Salaries tell only part of the story, however. As a newly released report on the OPG and Hydro One retirement plans shows, these employers (and ultimately Ontario electricity consumers) pay an additional 24 per cent and 27 per cent, respectively, of payroll expenditures to cover pensions. In 2012, for every $1 contributed toward their pensions by employees, OPG put in $3, while Hydro One put in $4. (Hydro One is moving to a roughly 3-to-1 contribution ratio.)
The plans, the report says, are “generous, expensive and inflexible.” Workers can retire in their early fifties, collecting full pensions and additional “bridging” benefits until they are old enough to draw Canada Pension Plan and Old Age Security cheques. Of the $585-million paid in 2012 into the OPG and Hydro One funds, as well as two much smaller electricity sector retirement plans, $480-million was contributed by employers.

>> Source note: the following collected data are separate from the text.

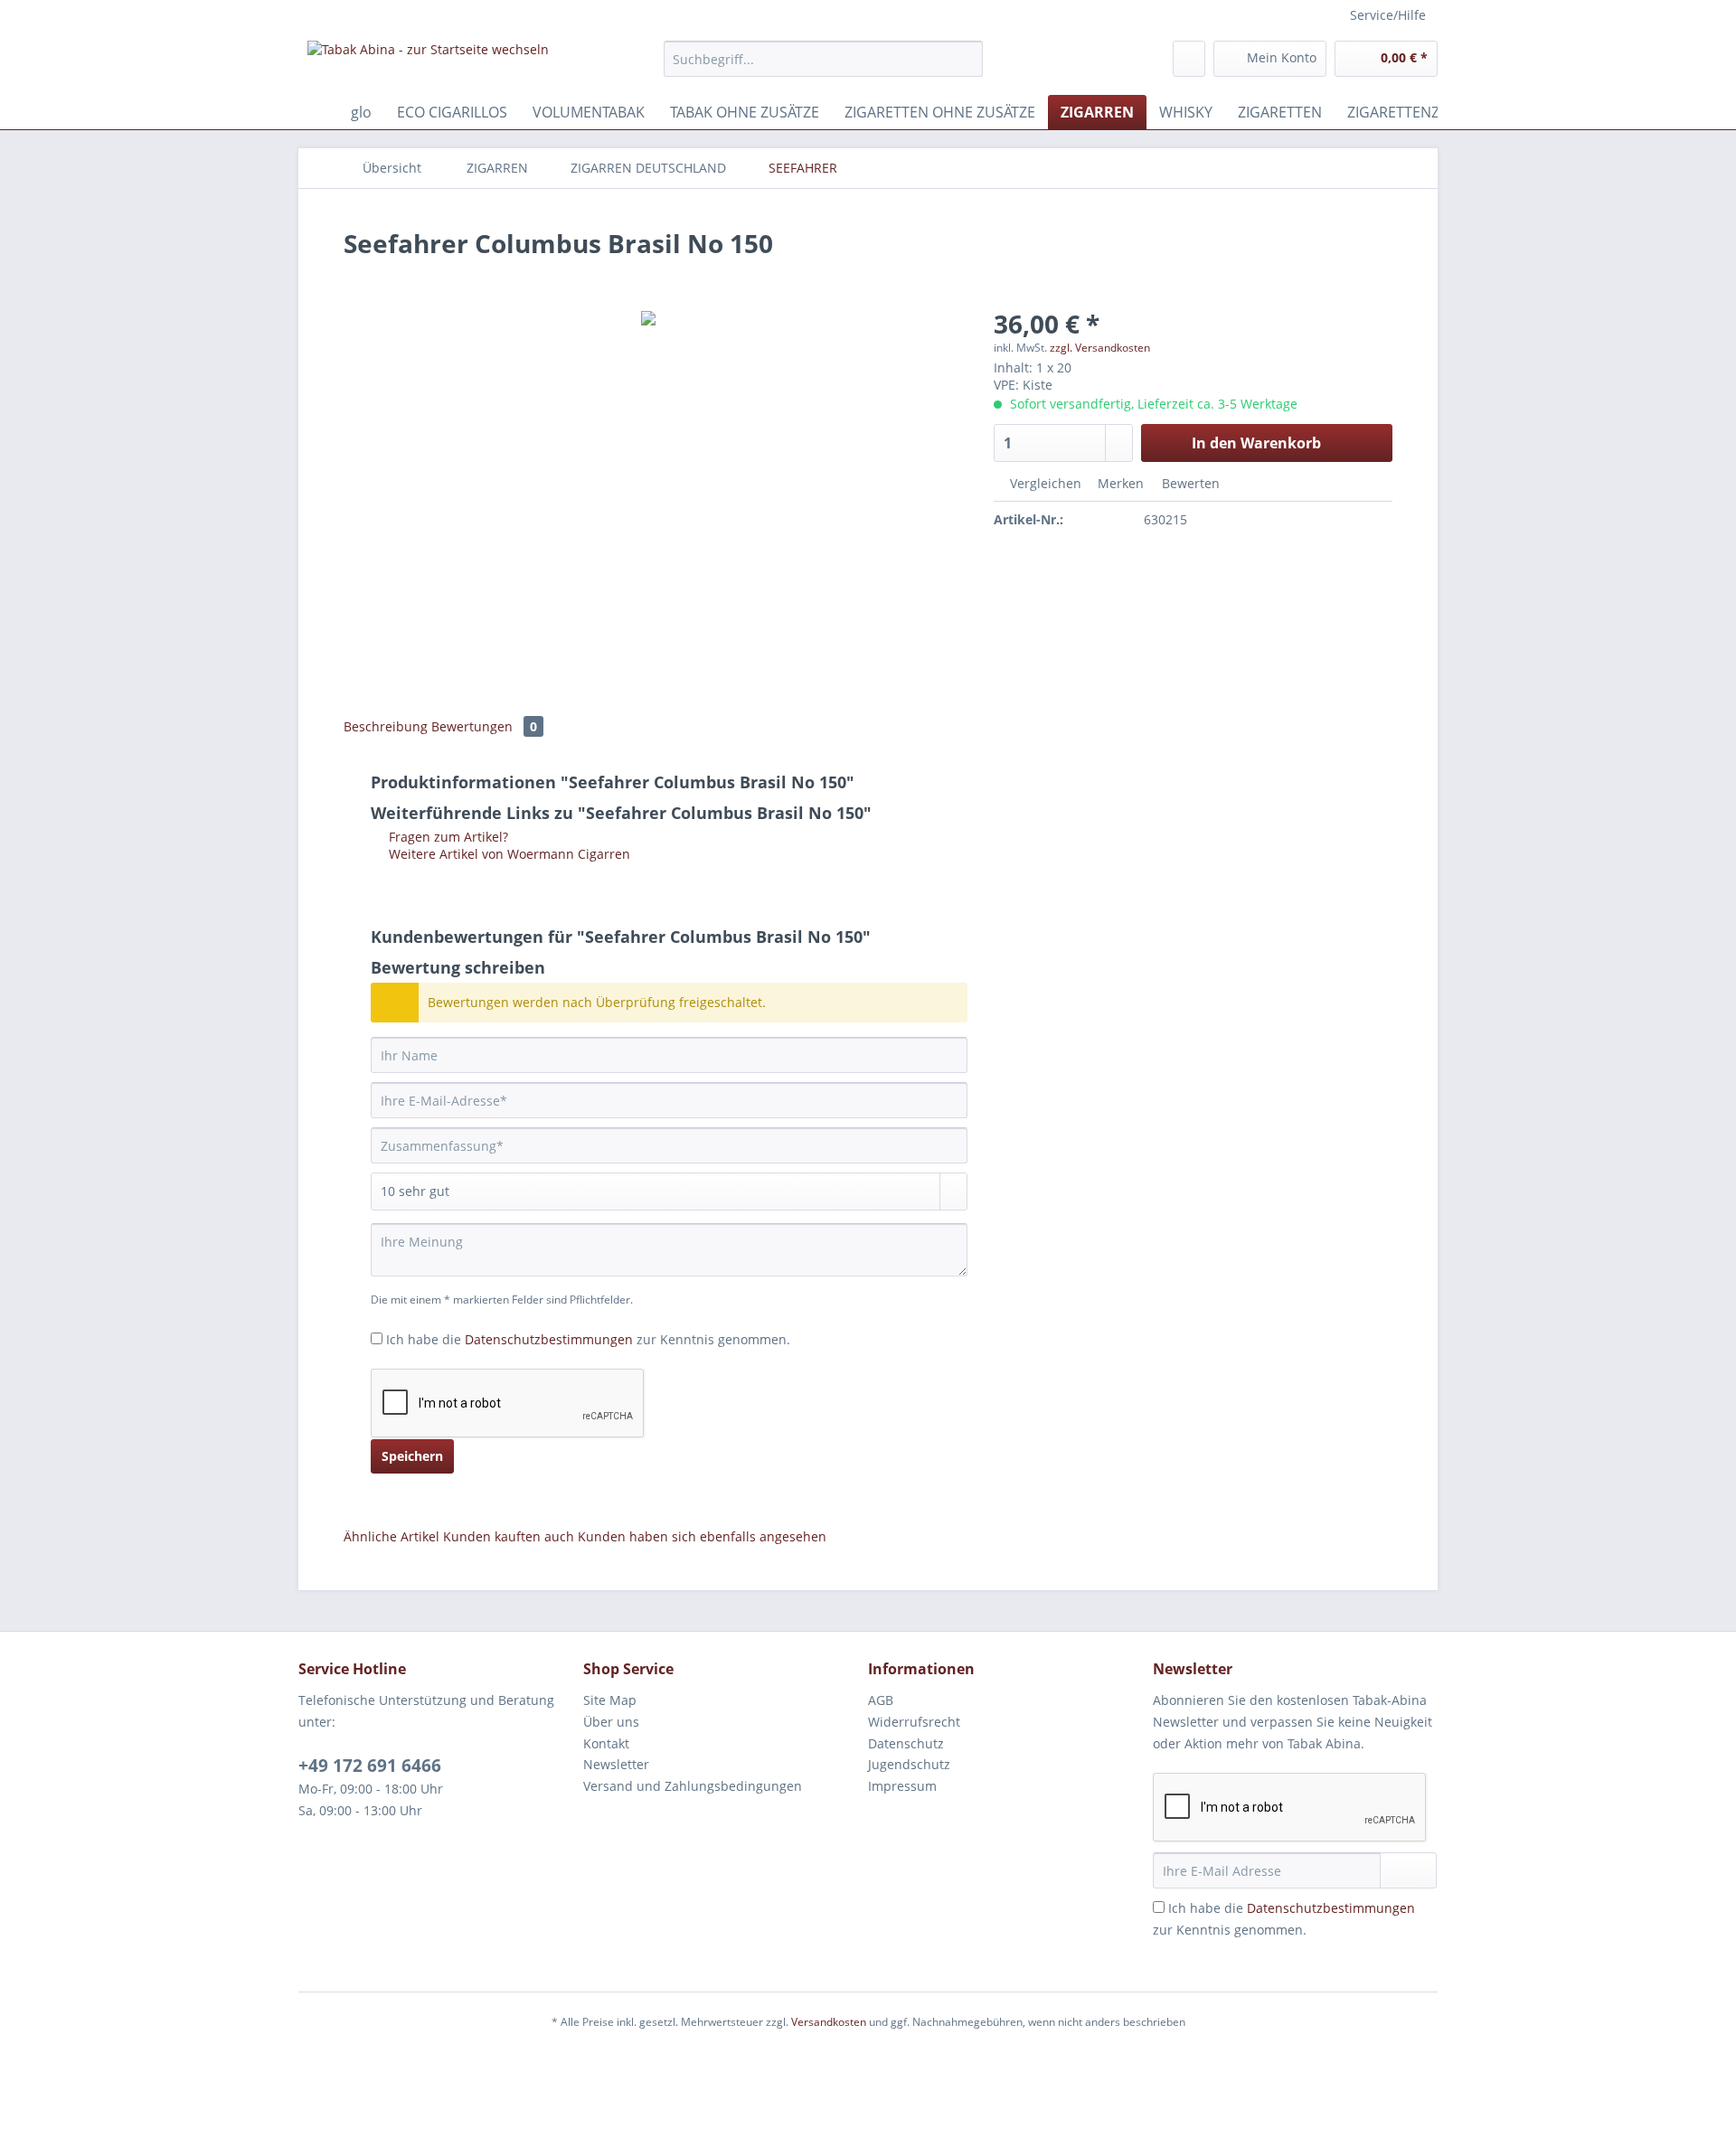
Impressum (902, 1785)
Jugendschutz (909, 1764)
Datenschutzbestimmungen (549, 1339)
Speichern (412, 1456)
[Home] (316, 112)
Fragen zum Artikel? (446, 836)
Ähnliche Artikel (391, 1536)
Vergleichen (1043, 483)
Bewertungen (484, 726)
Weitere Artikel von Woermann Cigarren (507, 853)
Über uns (611, 1721)
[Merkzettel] (1189, 59)
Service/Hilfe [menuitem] (1387, 15)
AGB (880, 1700)
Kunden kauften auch (508, 1536)
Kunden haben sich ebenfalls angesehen (702, 1536)
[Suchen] (966, 59)
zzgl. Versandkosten (1100, 347)
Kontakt (606, 1743)
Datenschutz (906, 1743)
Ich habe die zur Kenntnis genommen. (588, 1339)
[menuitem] (823, 67)
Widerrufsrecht (914, 1721)
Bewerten (1189, 483)
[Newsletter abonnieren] (1408, 1870)
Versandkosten (828, 2022)
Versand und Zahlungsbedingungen (692, 1785)
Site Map (610, 1700)
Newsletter (616, 1764)
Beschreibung (386, 726)
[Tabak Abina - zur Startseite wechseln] (428, 63)
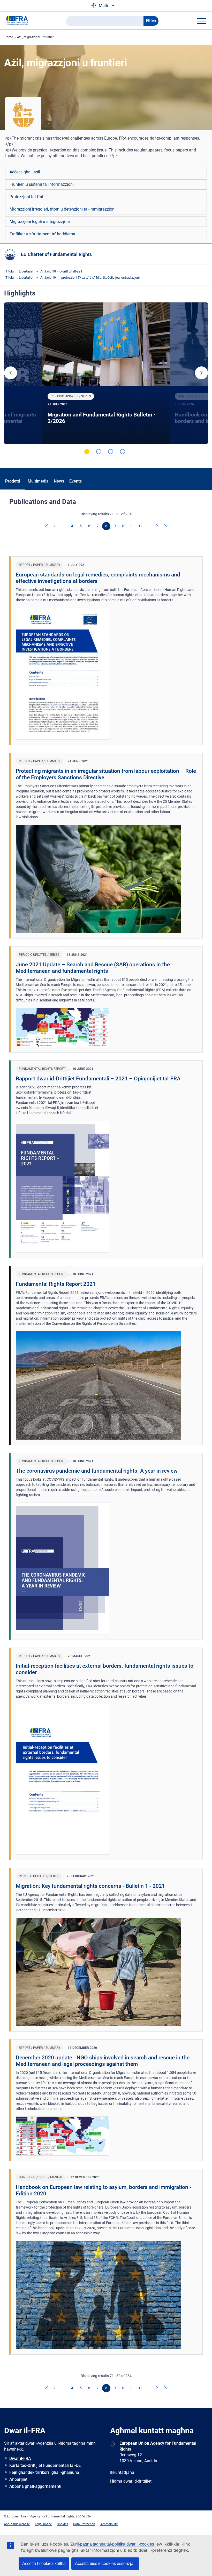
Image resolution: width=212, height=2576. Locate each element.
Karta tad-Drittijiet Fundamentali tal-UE (45, 2465)
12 (140, 526)
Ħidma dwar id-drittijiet (131, 2481)
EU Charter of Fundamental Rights (56, 254)
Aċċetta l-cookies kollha (44, 2563)
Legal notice (43, 2524)
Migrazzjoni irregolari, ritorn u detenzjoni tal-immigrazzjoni (63, 209)
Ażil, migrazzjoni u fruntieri (35, 37)
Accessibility (109, 2524)
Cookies (62, 2524)
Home (8, 37)
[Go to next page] (157, 526)
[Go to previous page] (55, 526)
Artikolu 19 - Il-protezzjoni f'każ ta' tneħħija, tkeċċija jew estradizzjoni (90, 277)
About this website (17, 2524)
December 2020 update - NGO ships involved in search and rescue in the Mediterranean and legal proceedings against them (103, 2061)
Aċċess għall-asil (25, 172)
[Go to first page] (46, 526)
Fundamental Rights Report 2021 (56, 1284)
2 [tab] (98, 451)
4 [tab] (122, 451)
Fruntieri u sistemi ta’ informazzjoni (42, 184)
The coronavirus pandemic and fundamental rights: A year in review (97, 1471)
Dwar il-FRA (20, 2458)
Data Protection (84, 2524)
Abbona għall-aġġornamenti (35, 2486)
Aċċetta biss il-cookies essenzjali (105, 2563)
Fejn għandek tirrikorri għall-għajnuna (44, 2472)
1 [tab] (86, 451)
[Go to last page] (166, 526)
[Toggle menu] (201, 20)
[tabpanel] (106, 373)
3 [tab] (110, 451)
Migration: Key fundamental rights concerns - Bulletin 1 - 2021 (90, 1886)
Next (201, 372)
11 (132, 526)
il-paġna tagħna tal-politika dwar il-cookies (115, 2544)
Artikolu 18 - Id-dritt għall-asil (61, 271)
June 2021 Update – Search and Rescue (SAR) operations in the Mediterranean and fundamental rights (93, 967)
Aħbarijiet (18, 2479)
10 (123, 526)
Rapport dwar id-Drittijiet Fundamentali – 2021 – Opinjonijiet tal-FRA (98, 1079)
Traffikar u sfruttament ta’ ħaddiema (42, 233)
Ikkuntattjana (122, 2472)
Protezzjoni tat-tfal (26, 196)
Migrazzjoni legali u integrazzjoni (40, 221)
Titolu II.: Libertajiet (19, 271)
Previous (10, 372)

These plans are unsustainable and inequitable. Taxpayers bear all of the risk. But Ms. Wynne, whose government quietly posted the five-month-old report on the eve of a long weekend, seems strangely nonchalant about it all.
“You know, we’re looking at it,” she said of the report, while insisting “there was no plot” to withhold the document until after the June 12 provincial election.
Contrast her sheepishness with the bull-by-the-horns approach taken by Quebec’s Philippe Couillard. Less than two months after his April election as Premier, his government tabled legislation to tackle the almost $4-billion deficit facing municipal sector pension plans. This means taking on the powerful police and firefighter unions, which have staged loud protests and, bizarrely, worn skirts to work to show their defiance.
But while he’s open to amending the bill, on which the government will hold hearings this week, the Premier insists the objective of 50-50 cost-sharing between employees and employers is non-negotiable. Active employees will be required to bear half the cost of funding their future pensions, and pick up half the tab for eliminating existing deficits. Retirees will see cost-of-living increases suspended.
The bill, which gives municipalities and their unions until mid-2016 to implement the changes, also caps police and firefighter pension costs at 20 per cent of payroll. All other municipal employees will see pension costs capped at 18 per cent of payroll.
“We do not have the right to bend,” Mr. Couillard said last week, noting that the number of working-age Quebeckers will decline this year for the first time. “We no longer see the wall, because we’re in it.”
For Mr. Couillard, the hardest part is to come as the union movement mulls a general strike. He may yet back down. But he’s already made his Ontario counterpart look negligent in comparison.